Se despertó al caer la tarde con la sensación de haber navegado por un ancho río, entre caballos muertos y árboles a la deriva. Los dólares seguían allí, pulcros como estampitas de la Virgen, Bertoldi levantó un puñado contra la luz que se filtraba entre las cortinas y estuvo así, quieto, hasta que abrió la mano y por entre las lágrimas vio que la suerte, por fin, venía a su encuentro.
No se movió hasta el anochecer. Varias veces miró su nombre en la etiqueta de la valija y lo repitió con la garganta apretada. Luego se levantó y comió el resto del sandwich. A medianoche se vistió en un rincón, recogió la plata y la puso en la maleta, cuidadosamente. La cerradura le dio un poco de trabajo, pero al fin oyó el clik y se tranquilizó. Llamó a la recepción y preguntó el horario de los aviones para Europa. Con voz de circunstancias, el empleado le informó que la pista acababa de ser inutilizada por una bomba, pero que las líneas aéreas se harían cargo de los gastos de hotel.
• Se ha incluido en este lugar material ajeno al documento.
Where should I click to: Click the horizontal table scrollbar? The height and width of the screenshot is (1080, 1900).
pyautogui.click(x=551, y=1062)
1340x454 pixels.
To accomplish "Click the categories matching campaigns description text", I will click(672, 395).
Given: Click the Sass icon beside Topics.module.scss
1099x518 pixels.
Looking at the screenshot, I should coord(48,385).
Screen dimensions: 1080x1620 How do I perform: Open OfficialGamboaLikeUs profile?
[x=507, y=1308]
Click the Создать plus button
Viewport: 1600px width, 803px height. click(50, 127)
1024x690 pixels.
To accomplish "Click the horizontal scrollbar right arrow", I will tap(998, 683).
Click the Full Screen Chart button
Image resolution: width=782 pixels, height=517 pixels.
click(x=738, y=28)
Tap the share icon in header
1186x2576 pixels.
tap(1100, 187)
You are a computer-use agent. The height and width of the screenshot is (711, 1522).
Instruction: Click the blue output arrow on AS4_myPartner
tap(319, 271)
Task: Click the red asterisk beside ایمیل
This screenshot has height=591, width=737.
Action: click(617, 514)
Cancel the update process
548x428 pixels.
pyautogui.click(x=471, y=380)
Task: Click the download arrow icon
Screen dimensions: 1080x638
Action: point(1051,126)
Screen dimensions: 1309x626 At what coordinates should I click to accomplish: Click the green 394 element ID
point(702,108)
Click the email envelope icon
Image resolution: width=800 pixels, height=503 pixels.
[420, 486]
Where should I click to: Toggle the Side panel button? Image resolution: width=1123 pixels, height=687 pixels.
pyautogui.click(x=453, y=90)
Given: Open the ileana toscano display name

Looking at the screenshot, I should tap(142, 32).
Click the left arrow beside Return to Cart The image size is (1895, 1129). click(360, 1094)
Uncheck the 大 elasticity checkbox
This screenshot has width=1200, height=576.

Preguntó a qué compañía debía cargar su cuenta, pero Bertoldi colgó sin responder y deseó a O'Connell los peores males del infierno. Aturdido, fue a lavarse la cara y se quedó unos minutos con los ojos fijos en el espejo. Cuando se sintió más tranquilo tomó la valija y bajó para dejarla en depósito.
Le dieron un ticket celeste y el gerente salió a estrecharle la mano otra vez, apesadumbrado por lo de la pista. Bertoldi volvió al consulado a pie, mirando la ciudad como si fuera la última vez. Su corazón, que saltaba de impaciencia, le decía que el largo exilio estaba llegando su fin.